In the listing below, locate the line containing "Его лента (46, 463)" and the line containing "punisher9 (342, 1446)". Output both of them and every line between, exactly as written, and nothing more.

(Dataset extract)

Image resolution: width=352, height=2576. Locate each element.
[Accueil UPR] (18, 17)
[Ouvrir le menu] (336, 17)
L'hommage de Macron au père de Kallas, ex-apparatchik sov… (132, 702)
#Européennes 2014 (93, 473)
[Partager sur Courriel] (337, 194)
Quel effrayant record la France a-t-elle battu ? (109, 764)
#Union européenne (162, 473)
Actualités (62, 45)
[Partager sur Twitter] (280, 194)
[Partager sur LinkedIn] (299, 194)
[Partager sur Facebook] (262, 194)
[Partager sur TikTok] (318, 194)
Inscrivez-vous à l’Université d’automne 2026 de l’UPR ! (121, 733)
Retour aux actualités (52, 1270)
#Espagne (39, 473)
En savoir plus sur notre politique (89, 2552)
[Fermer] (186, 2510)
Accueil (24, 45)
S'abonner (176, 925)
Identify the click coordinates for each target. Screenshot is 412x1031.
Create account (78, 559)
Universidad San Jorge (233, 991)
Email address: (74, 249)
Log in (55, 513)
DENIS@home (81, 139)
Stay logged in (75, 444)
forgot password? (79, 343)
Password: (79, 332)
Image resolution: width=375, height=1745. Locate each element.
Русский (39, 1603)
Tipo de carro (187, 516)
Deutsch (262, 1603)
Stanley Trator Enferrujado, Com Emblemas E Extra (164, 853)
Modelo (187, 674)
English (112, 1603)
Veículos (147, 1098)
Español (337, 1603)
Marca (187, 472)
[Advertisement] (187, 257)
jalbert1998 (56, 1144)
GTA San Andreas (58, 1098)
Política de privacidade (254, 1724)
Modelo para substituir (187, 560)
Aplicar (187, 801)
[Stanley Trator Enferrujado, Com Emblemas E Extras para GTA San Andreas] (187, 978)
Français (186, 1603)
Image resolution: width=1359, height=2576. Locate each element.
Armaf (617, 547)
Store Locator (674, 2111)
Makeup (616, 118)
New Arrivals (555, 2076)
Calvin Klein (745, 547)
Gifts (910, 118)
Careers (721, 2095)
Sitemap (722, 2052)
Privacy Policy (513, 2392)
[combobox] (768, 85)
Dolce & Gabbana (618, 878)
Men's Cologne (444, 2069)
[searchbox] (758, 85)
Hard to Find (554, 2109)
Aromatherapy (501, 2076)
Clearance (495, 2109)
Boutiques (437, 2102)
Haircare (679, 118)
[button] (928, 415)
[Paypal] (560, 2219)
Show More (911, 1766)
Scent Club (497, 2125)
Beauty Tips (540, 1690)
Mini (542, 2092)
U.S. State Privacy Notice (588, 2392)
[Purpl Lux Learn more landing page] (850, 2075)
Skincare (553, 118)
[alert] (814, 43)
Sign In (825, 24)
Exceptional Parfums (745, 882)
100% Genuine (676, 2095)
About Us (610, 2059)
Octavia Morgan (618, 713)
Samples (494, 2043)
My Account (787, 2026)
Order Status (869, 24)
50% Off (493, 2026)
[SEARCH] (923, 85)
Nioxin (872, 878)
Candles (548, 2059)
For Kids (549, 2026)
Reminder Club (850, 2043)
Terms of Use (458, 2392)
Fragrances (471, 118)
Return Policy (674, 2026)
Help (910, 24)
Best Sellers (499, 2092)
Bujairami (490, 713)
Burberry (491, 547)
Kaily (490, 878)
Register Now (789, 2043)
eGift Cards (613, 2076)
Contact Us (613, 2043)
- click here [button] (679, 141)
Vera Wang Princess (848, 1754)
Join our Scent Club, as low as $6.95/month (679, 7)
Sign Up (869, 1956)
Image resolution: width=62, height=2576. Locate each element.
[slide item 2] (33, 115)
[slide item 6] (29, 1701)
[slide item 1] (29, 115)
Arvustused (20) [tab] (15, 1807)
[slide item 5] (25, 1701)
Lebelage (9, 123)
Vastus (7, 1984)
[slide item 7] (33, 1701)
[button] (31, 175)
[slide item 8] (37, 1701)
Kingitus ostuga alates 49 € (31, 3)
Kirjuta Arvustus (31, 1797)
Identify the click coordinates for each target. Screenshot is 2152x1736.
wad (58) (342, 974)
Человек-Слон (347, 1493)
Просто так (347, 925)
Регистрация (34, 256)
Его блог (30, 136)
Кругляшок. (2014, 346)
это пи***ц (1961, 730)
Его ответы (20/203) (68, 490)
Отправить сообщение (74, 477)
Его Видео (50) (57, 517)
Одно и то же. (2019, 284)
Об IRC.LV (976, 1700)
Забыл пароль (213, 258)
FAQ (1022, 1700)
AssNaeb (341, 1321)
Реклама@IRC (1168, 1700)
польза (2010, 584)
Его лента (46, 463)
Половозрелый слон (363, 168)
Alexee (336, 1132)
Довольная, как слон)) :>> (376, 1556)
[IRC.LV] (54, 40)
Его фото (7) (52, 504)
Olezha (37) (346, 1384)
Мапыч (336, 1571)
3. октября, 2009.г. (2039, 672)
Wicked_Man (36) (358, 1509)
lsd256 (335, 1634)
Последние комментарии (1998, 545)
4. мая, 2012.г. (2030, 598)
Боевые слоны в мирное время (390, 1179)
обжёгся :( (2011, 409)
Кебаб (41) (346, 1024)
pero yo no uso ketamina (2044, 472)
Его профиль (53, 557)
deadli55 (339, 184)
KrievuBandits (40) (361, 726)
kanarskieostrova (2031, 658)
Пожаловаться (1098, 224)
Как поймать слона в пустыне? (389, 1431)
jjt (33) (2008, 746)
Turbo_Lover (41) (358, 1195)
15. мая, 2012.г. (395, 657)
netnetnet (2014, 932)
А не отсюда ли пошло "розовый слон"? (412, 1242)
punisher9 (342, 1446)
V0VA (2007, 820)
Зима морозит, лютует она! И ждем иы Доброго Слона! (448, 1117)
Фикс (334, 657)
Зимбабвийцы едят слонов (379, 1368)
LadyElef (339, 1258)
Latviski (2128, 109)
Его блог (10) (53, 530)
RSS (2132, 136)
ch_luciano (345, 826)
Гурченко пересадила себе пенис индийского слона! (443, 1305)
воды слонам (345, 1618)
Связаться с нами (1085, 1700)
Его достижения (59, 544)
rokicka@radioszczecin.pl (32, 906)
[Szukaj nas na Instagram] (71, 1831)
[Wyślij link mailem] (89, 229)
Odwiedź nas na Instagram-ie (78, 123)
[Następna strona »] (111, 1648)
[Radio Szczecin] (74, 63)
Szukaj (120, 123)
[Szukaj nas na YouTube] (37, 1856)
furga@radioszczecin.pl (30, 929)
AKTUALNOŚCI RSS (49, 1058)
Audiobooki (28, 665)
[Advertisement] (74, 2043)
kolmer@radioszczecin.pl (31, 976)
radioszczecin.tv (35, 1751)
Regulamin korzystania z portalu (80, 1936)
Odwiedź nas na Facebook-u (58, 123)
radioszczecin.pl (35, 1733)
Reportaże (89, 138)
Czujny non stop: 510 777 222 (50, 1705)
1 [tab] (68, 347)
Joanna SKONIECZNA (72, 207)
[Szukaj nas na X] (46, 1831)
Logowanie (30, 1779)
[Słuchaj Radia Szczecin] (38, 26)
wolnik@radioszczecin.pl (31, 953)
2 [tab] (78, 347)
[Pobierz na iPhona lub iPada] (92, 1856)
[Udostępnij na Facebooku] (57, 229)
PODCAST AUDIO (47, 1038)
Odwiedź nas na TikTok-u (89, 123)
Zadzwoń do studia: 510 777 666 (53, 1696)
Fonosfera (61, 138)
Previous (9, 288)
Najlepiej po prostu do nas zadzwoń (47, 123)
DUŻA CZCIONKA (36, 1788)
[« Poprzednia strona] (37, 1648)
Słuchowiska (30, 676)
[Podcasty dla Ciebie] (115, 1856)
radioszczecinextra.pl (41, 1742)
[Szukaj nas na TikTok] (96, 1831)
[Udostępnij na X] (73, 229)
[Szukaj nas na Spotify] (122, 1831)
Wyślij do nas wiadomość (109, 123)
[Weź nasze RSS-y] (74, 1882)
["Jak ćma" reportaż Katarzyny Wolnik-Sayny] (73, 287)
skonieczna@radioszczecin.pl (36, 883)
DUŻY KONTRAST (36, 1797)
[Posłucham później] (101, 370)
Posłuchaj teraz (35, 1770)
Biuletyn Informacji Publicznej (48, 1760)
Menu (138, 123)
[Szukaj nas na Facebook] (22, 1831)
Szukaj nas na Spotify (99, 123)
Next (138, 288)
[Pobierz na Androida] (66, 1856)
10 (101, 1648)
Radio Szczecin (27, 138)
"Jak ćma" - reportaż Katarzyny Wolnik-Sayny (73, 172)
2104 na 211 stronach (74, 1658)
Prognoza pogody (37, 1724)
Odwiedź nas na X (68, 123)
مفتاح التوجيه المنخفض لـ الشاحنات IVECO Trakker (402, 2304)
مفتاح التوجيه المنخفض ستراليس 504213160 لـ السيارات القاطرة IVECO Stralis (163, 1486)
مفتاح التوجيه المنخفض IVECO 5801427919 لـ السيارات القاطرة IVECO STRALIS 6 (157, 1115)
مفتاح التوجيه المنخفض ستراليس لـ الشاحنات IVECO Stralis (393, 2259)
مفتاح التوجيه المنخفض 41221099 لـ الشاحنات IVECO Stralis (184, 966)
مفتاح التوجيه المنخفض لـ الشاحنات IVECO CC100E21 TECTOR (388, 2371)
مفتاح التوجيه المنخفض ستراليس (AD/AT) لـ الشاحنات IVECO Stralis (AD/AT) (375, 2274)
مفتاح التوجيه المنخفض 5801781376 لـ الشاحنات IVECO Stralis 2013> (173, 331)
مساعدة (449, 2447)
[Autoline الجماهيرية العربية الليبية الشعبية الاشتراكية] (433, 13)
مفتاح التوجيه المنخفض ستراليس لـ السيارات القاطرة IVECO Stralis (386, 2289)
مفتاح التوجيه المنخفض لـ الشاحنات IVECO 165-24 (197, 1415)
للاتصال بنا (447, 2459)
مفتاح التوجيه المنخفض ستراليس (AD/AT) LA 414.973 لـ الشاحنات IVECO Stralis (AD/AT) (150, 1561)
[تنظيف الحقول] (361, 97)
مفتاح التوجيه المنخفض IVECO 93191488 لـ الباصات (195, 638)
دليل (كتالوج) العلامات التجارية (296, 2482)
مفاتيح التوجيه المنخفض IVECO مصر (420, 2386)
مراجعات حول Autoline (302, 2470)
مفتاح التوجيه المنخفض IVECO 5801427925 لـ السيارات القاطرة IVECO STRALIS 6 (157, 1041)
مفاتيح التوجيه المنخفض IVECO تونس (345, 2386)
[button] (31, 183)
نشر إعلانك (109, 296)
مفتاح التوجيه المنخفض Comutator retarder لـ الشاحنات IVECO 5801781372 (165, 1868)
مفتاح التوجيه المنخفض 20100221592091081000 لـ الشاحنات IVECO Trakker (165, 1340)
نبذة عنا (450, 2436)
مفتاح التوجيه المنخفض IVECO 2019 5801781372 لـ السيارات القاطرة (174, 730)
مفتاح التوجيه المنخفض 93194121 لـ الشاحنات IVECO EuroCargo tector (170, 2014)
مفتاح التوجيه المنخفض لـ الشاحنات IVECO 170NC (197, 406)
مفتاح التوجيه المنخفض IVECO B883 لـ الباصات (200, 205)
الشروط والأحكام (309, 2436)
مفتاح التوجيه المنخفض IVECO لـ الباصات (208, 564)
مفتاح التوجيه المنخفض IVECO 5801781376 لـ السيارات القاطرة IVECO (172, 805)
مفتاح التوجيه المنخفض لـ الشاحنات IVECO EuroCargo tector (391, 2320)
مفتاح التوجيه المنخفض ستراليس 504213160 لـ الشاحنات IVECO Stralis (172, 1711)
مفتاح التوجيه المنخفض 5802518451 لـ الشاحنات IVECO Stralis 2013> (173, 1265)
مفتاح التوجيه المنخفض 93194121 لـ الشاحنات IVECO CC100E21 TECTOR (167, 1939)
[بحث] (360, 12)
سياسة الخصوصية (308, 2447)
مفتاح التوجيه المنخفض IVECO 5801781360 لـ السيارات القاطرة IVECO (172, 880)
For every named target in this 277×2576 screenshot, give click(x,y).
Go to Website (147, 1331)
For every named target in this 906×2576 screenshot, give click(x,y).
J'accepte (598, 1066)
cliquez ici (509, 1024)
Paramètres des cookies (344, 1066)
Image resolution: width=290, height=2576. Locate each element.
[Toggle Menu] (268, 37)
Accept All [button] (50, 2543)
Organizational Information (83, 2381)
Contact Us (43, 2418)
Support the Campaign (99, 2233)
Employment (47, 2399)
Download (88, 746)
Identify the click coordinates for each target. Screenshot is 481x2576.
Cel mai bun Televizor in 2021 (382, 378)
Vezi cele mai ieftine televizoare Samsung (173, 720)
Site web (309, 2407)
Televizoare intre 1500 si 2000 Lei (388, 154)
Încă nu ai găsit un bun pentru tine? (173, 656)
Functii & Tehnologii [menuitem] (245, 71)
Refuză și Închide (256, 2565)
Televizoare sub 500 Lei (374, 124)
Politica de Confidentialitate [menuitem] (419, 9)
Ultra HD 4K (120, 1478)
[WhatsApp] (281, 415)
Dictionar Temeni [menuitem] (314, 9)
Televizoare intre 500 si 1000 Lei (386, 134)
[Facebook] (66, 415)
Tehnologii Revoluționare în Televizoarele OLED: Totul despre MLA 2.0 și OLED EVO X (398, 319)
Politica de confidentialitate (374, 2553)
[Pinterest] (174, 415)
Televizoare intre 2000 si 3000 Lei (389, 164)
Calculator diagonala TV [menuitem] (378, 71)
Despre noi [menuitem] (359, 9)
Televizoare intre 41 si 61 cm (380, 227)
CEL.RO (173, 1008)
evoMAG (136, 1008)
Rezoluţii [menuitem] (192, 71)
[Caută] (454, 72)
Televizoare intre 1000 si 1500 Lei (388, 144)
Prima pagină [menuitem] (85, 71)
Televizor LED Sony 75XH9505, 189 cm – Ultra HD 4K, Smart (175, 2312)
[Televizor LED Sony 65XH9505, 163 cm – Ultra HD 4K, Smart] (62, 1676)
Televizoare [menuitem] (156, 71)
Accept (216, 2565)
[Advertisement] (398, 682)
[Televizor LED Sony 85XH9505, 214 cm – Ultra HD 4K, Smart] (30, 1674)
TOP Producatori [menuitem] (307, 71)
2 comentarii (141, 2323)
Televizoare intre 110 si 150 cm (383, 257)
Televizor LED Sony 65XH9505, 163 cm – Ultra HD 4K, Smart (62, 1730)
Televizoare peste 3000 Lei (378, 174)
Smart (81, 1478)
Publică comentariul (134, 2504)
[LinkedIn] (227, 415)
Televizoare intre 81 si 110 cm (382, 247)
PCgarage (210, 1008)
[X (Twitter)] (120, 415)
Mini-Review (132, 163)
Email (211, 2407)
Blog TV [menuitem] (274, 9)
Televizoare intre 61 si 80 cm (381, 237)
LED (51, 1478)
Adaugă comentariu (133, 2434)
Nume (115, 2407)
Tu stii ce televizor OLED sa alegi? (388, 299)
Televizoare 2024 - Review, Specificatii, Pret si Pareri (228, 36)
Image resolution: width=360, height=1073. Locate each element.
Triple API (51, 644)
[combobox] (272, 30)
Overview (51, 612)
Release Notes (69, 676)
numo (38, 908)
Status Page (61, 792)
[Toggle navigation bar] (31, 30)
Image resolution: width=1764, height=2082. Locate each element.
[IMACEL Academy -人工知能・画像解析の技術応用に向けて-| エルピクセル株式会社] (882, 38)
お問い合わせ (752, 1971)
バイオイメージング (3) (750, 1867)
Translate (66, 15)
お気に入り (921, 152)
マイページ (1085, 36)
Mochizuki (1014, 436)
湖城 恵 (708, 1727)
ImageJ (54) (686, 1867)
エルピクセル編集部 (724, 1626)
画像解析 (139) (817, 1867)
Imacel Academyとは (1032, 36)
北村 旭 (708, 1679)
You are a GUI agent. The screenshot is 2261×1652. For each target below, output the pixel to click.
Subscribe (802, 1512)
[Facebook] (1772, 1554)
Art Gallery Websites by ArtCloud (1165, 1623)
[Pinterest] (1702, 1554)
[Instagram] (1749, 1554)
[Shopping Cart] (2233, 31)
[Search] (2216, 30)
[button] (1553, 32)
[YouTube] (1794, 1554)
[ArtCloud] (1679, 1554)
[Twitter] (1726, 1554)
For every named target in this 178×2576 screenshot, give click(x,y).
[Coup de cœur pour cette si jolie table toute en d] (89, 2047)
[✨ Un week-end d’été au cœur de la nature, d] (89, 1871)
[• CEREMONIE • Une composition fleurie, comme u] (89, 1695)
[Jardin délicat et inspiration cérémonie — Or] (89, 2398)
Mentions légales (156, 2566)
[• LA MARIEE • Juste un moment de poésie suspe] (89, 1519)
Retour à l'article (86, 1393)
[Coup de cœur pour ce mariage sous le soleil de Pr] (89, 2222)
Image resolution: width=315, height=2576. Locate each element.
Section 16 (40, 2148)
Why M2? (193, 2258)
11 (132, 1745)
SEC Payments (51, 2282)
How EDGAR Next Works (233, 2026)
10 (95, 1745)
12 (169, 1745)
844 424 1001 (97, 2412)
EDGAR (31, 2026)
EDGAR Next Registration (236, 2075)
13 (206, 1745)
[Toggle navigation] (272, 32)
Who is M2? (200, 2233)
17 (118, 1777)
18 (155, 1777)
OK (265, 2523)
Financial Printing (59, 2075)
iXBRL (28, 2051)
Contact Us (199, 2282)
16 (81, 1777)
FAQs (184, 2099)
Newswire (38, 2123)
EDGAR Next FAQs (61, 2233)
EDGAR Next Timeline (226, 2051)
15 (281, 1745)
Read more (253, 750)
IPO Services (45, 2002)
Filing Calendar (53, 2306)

(End Dataset extract)

> **Solution for this exercise**:
Его лента (46, 463)
Половозрелый слон (363, 168)
Alexee (336, 1132)
Довольная, как слон)) :>> (376, 1556)
[IRC.LV] (54, 40)
Его фото (7) (52, 504)
Olezha (37) (346, 1384)
Мапыч (336, 1571)
3. октября, 2009.г. (2039, 672)
Wicked_Man (36) (358, 1509)
lsd256 (335, 1634)
Последние комментарии (1998, 545)
4. мая, 2012.г. (2030, 598)
Боевые слоны в мирное время (390, 1179)
обжёгся :( (2011, 409)
Кебаб (41) (346, 1024)
pero yo no uso ketamina (2044, 472)
Его профиль (53, 557)
deadli55 (339, 184)
KrievuBandits (40) (361, 726)
kanarskieostrova (2031, 658)
Пожаловаться (1098, 224)
Как поймать слона в пустыне? (389, 1431)
jjt (33) (2008, 746)
Turbo_Lover (41) (358, 1195)
15. мая, 2012.г. (395, 657)
netnetnet (2014, 932)
А не отсюда ли пошло "розовый слон"? (412, 1242)
punisher9 (342, 1446)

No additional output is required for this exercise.